Dataset entries

%%

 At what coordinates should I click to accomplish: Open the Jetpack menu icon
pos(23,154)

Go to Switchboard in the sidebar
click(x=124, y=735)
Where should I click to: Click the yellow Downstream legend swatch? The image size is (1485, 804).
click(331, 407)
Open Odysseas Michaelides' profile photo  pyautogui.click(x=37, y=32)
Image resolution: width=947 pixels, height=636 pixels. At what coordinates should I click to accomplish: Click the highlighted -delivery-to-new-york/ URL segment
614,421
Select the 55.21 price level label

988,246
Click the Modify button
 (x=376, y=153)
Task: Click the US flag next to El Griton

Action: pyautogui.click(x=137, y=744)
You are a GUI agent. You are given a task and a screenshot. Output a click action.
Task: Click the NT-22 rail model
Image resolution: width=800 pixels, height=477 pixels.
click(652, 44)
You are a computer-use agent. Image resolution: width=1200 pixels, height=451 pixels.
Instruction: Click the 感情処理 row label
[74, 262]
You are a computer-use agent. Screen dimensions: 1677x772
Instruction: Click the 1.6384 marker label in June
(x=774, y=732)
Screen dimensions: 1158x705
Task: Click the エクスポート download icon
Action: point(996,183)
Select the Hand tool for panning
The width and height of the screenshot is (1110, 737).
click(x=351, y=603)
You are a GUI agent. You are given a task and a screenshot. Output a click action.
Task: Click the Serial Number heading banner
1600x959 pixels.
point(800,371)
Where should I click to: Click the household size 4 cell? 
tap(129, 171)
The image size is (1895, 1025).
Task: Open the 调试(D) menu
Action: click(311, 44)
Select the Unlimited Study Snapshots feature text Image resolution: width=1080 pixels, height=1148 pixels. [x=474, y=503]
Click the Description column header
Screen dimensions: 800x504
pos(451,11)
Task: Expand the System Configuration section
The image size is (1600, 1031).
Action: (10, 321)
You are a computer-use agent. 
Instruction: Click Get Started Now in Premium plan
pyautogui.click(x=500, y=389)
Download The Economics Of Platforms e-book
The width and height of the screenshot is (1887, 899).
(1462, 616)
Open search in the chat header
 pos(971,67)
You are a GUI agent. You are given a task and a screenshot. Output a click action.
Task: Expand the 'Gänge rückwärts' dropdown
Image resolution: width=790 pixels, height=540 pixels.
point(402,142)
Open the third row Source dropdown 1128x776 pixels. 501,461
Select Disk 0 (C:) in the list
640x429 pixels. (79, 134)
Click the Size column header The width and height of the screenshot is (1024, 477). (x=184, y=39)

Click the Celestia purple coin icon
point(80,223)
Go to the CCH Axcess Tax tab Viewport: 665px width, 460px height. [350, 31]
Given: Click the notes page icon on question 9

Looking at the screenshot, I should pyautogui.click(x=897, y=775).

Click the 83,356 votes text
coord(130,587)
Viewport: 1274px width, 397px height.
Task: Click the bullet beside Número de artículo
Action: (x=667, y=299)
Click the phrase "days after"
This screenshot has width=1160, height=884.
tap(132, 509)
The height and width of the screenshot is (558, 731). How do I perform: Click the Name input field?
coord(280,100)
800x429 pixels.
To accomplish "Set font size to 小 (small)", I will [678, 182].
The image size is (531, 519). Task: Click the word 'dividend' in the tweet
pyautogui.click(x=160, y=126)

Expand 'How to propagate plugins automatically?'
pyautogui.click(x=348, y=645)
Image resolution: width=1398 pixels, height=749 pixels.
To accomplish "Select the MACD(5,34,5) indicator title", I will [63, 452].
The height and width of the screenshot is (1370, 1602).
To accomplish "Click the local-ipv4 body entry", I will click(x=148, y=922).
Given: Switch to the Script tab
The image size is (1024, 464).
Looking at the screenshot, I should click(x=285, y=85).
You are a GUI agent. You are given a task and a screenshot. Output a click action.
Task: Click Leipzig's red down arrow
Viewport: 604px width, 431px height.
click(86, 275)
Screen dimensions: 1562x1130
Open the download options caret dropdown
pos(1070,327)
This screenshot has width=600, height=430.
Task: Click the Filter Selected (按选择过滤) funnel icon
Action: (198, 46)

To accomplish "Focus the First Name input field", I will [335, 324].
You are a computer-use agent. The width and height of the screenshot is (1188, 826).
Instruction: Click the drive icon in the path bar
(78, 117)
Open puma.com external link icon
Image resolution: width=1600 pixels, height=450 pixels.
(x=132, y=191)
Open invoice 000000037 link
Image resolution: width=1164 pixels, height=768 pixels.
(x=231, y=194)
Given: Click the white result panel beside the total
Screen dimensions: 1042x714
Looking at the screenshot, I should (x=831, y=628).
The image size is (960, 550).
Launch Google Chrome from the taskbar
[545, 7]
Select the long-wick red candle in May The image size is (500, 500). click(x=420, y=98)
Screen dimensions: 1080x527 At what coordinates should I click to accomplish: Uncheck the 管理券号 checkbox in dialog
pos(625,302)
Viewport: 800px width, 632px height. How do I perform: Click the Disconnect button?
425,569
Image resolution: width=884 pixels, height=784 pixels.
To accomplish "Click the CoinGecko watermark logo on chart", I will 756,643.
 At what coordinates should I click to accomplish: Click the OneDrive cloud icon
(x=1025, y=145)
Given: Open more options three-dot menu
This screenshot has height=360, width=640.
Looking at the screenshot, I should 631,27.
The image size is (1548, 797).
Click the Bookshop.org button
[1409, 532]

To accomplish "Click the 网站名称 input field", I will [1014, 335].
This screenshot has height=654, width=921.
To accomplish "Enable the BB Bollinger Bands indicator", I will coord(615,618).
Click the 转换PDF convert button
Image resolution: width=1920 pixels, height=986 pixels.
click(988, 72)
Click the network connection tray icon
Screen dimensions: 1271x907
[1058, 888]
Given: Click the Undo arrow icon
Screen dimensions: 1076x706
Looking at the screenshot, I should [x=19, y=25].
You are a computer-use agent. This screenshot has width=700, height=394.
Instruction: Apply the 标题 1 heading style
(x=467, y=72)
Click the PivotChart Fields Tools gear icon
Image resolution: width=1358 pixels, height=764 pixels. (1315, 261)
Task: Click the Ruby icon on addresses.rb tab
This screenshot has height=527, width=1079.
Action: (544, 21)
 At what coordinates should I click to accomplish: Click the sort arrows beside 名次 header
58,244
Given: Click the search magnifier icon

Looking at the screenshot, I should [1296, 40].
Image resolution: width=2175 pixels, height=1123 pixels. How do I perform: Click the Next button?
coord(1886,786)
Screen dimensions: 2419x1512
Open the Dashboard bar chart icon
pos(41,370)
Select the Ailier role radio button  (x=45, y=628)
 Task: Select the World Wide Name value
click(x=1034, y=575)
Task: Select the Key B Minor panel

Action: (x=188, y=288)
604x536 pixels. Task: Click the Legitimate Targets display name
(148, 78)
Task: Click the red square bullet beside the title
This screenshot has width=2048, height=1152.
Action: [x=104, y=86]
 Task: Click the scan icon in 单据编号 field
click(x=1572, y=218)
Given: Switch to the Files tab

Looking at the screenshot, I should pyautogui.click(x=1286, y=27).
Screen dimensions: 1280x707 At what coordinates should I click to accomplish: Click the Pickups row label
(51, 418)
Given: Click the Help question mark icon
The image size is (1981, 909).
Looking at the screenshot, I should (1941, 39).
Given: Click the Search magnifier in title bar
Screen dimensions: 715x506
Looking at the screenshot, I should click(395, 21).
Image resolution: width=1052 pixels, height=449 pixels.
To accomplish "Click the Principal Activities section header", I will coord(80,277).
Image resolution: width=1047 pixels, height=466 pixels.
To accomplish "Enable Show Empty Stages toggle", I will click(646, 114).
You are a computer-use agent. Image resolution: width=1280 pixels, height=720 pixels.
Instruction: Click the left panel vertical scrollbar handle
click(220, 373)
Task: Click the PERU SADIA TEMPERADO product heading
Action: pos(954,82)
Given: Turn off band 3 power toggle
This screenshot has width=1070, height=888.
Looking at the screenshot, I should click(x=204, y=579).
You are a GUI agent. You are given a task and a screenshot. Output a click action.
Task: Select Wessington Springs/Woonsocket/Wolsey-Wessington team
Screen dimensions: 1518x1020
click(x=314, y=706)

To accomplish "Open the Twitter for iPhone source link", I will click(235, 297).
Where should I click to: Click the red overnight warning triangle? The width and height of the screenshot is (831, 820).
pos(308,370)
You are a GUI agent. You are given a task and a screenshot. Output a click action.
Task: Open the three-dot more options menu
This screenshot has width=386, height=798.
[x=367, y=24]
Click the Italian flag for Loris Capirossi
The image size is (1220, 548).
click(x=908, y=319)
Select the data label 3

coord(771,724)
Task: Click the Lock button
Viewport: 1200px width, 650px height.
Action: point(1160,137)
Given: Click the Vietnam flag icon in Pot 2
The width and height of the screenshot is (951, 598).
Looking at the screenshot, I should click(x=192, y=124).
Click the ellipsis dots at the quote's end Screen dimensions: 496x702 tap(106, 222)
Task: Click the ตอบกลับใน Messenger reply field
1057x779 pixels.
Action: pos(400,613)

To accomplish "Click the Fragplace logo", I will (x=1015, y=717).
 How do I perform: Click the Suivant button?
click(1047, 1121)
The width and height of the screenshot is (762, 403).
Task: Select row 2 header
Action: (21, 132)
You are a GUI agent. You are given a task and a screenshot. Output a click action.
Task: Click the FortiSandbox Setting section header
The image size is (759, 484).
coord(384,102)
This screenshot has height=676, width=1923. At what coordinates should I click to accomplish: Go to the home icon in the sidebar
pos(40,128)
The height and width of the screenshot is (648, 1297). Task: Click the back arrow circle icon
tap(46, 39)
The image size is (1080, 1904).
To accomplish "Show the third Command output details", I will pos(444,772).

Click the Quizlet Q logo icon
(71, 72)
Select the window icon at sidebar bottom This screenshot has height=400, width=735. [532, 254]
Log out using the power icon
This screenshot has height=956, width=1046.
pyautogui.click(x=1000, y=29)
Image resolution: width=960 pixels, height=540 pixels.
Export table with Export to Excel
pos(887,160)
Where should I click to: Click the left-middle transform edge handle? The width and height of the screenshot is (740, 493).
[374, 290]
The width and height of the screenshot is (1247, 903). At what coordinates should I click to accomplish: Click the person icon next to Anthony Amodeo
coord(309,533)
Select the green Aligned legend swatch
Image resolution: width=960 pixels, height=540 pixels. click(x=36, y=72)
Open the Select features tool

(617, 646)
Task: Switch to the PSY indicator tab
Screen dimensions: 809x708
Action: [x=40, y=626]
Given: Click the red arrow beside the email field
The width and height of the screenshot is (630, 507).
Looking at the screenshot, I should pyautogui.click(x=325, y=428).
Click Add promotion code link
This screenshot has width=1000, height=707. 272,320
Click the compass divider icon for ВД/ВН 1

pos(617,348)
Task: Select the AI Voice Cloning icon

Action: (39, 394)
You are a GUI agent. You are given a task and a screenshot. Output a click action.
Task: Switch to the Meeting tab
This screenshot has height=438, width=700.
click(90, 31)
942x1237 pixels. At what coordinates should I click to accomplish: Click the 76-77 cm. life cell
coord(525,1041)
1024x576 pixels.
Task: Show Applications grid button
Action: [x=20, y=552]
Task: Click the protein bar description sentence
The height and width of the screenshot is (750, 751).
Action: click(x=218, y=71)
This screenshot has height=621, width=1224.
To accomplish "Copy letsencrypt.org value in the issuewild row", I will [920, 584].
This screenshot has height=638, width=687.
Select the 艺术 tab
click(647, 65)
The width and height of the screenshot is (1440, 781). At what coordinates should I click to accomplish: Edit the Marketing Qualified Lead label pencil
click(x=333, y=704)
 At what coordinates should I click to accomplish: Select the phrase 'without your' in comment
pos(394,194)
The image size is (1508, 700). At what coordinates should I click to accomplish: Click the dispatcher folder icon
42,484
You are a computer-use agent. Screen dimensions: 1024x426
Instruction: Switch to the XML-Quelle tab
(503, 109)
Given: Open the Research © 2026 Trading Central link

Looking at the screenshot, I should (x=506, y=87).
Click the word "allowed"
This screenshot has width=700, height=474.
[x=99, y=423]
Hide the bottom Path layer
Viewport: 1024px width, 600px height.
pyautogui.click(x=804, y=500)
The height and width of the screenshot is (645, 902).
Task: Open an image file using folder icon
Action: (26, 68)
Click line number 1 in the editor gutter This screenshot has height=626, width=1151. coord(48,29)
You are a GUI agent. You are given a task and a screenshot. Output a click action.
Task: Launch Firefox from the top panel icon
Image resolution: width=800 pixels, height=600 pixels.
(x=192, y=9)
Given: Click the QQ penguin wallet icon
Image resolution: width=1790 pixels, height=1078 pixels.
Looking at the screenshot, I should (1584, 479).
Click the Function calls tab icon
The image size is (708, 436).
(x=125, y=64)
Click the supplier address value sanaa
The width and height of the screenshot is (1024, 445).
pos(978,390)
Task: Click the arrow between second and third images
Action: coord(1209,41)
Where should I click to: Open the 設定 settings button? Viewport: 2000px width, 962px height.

%%

#### [What is required]
Look above for the line with "The image size is (531, 519)." and the line with "Select the long-wick"; transcribe both and all lines in between, exactly, and nothing else.

#### [Answer]
The image size is (531, 519). Task: Click the word 'dividend' in the tweet
pyautogui.click(x=160, y=126)

Expand 'How to propagate plugins automatically?'
pyautogui.click(x=348, y=645)
Image resolution: width=1398 pixels, height=749 pixels.
To accomplish "Select the MACD(5,34,5) indicator title", I will [63, 452].
The height and width of the screenshot is (1370, 1602).
To accomplish "Click the local-ipv4 body entry", I will click(x=148, y=922).
Given: Switch to the Script tab
The image size is (1024, 464).
Looking at the screenshot, I should click(x=285, y=85).
You are a GUI agent. You are given a task and a screenshot. Output a click action.
Task: Click Leipzig's red down arrow
Viewport: 604px width, 431px height.
click(86, 275)
Screen dimensions: 1562x1130
Open the download options caret dropdown
pos(1070,327)
This screenshot has width=600, height=430.
Task: Click the Filter Selected (按选择过滤) funnel icon
Action: (198, 46)

To accomplish "Focus the First Name input field", I will [335, 324].
You are a computer-use agent. The width and height of the screenshot is (1188, 826).
Instruction: Click the drive icon in the path bar
(78, 117)
Open puma.com external link icon
Image resolution: width=1600 pixels, height=450 pixels.
(x=132, y=191)
Open invoice 000000037 link
Image resolution: width=1164 pixels, height=768 pixels.
(x=231, y=194)
Given: Click the white result panel beside the total
Screen dimensions: 1042x714
Looking at the screenshot, I should (x=831, y=628).
The image size is (960, 550).
Launch Google Chrome from the taskbar
[545, 7]
Select the long-wick red candle in May The image size is (500, 500). click(x=420, y=98)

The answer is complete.